PyTorch saves tensor data and metadata separately (metadata in Pickle format a.k.a. pickle VM, which is famously not mmap friendly because it builds up Python object through the VM execution). These then zipped together in a zip file. Whether you can mmap depends on two things: if the zip file has compression enabled, you are out of luck. If not, CUDA's unified memory requires I think 64-byte alignment, and that may at odds with the zip archive, otherwise CPU depending on optimization may require some other alignment too (typically 16 bytes or 4 bytes).
The same was true with llama.cpp. The trick I used was basically to identify which part of the program is performing the transformation, where the unwieldy file from disk is being turned into the aligned data structures that actually get used. In the llama.cpp codebase, that function was called llama_model_load(). So I basically just wrapped that code in a magic transaction:
main() {
magic_init(); // replaces malloc() with ./magic.dat file
if (magic->was_committed) {
model = magic->model; // use the heap built from last run
} else {
// create a new heap
model = new model;
llama_model_load(model); // pre-existing model loading code
magic->model = model;
magic_commit(); // mark memory transaction complete
}
// rest of pre-existing code
}
That would work well only if there are no pointers in the load result, which sometimes (if rarely) happens without planning in C or C++ code, but almost never -- or actually never -- happens with Python code.
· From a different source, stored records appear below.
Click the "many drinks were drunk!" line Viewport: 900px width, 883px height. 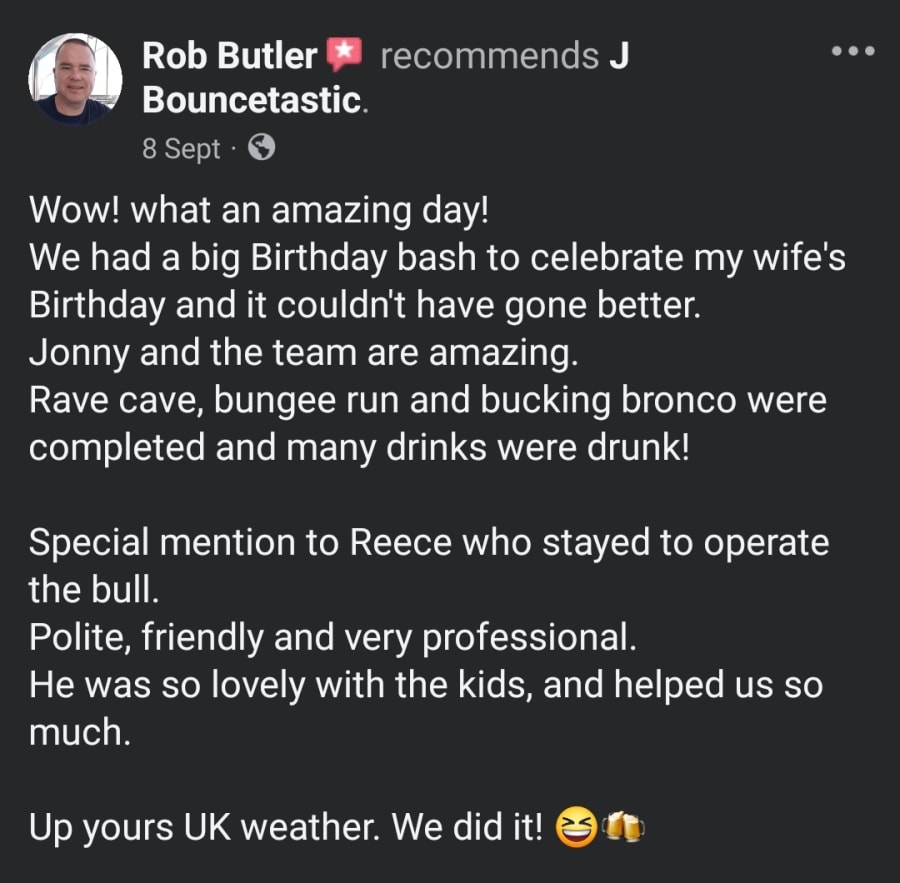[x=358, y=447]
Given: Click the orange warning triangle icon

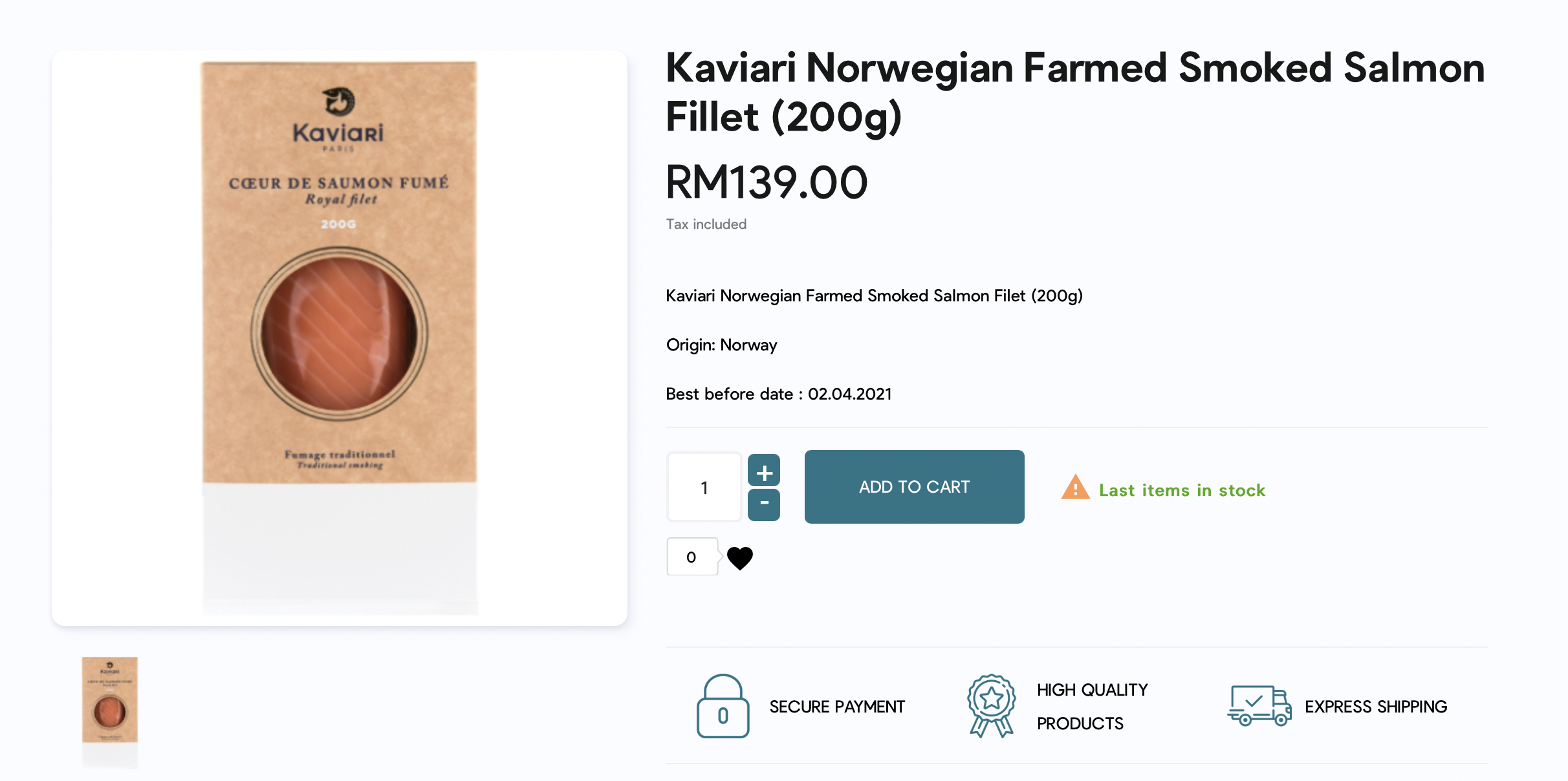Looking at the screenshot, I should click(1075, 488).
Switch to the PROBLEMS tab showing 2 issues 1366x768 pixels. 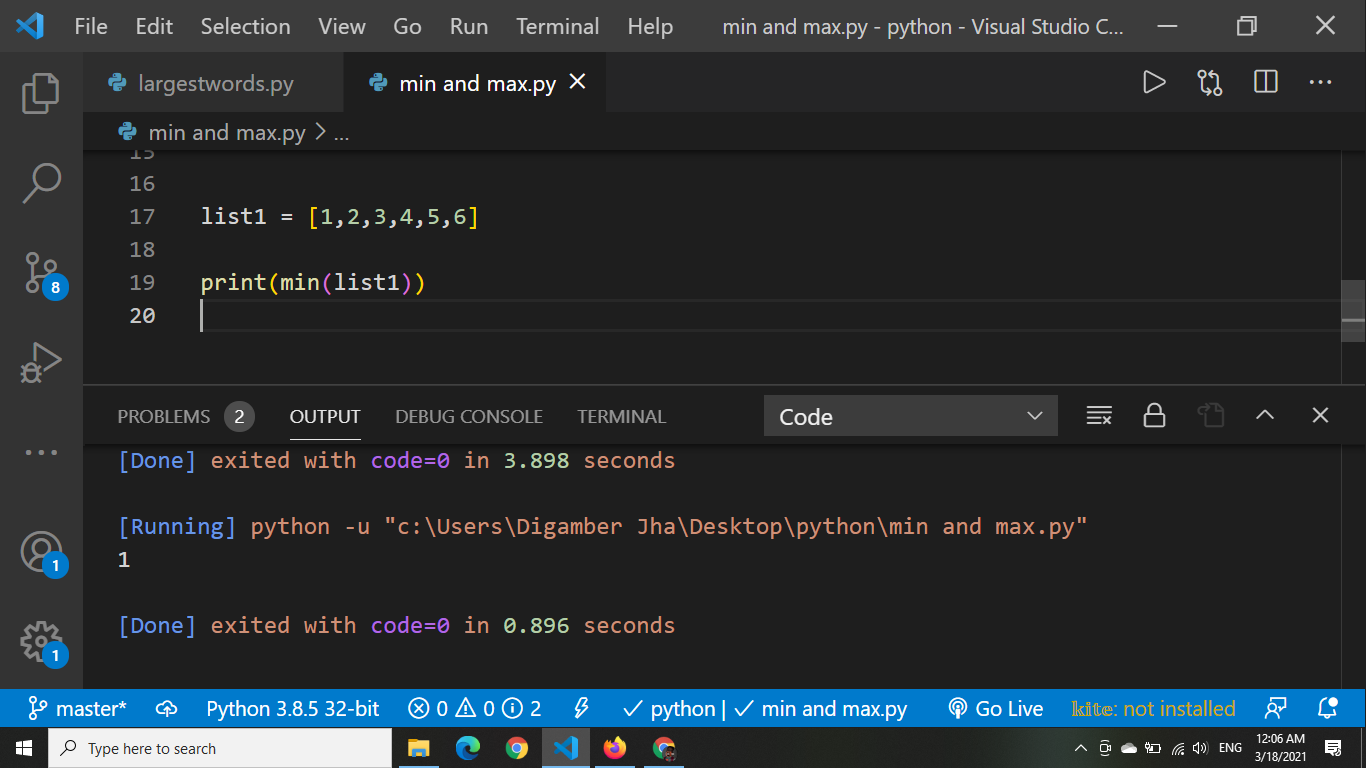[x=167, y=416]
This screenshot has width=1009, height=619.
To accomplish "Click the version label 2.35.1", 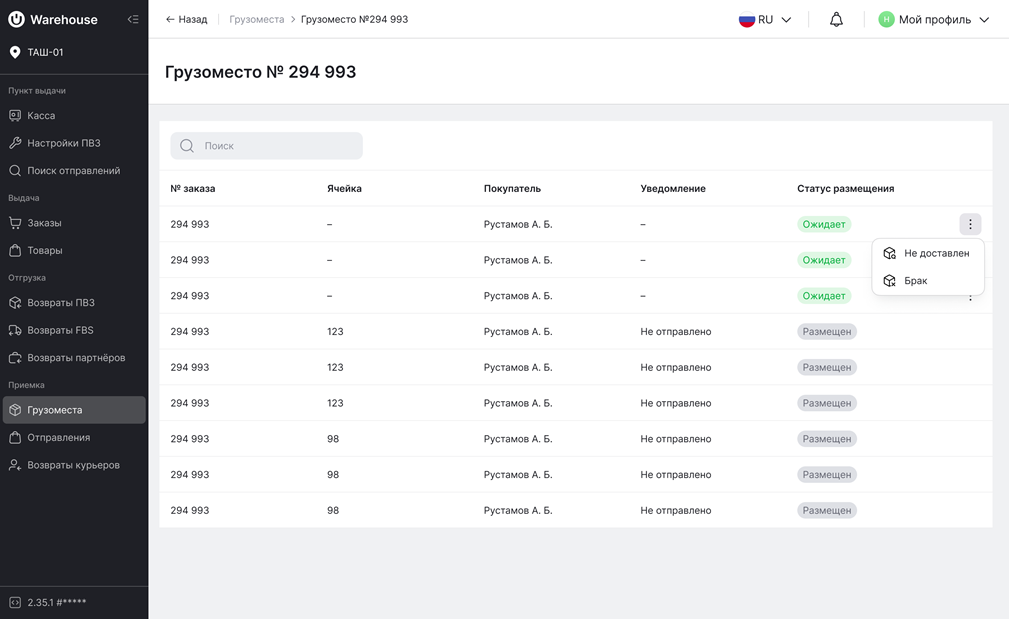I will click(x=56, y=603).
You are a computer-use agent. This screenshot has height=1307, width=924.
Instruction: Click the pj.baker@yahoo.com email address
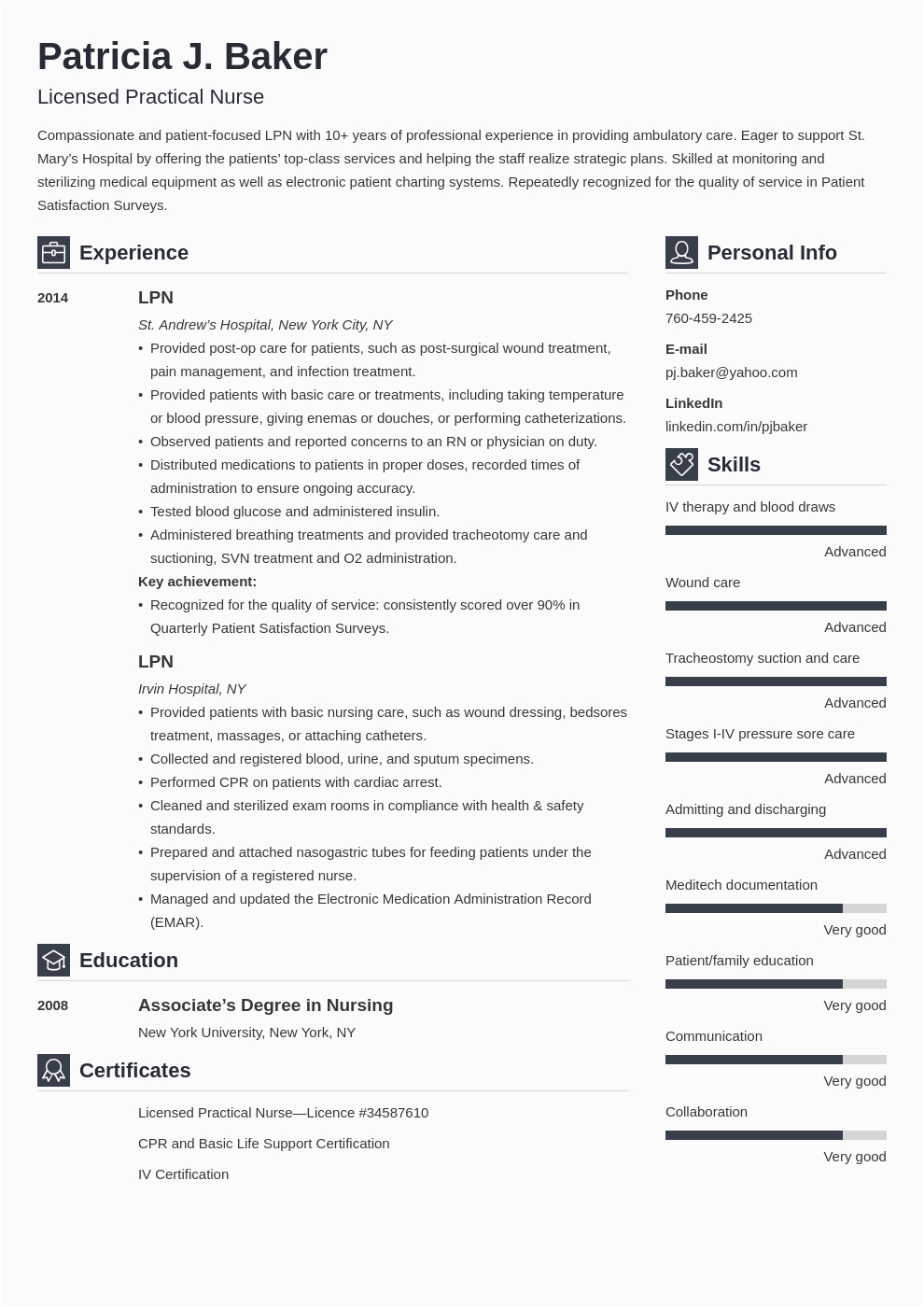[731, 372]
You can have all the pointers you want. The way my code works is it uses MAP_FIXED so that memory is always allocated to the same addresses. Even if you have ASLR it will be the same every time.
The issue is mainly stack-allocated memory. For example, our `model` object here needed to be allocated on the heap, rather than being declared as an automatic variable. Since automatic objects is really an optimization unique to low-level languages like C++, I doubt that's going to be an issue for something like Python, where everything is probably a heap object.
Oh! Also be careful about .data objects (i.e. static variables). Those could prove problematic too. Although my code could easily be updated to memcpy() the memory between _etext and _end into the file.
For me personally this matters most because right now when llama.cpp runs out of the 2048 tokens it segfaults and this causes difficulties. In interactive mode if it goes off rails and generates 1000 tokens of nonsense then that nonsense is taking up tokens for the next line from chat. In normal mode where it just runs once and all history has to be manually supplied this can be avoided.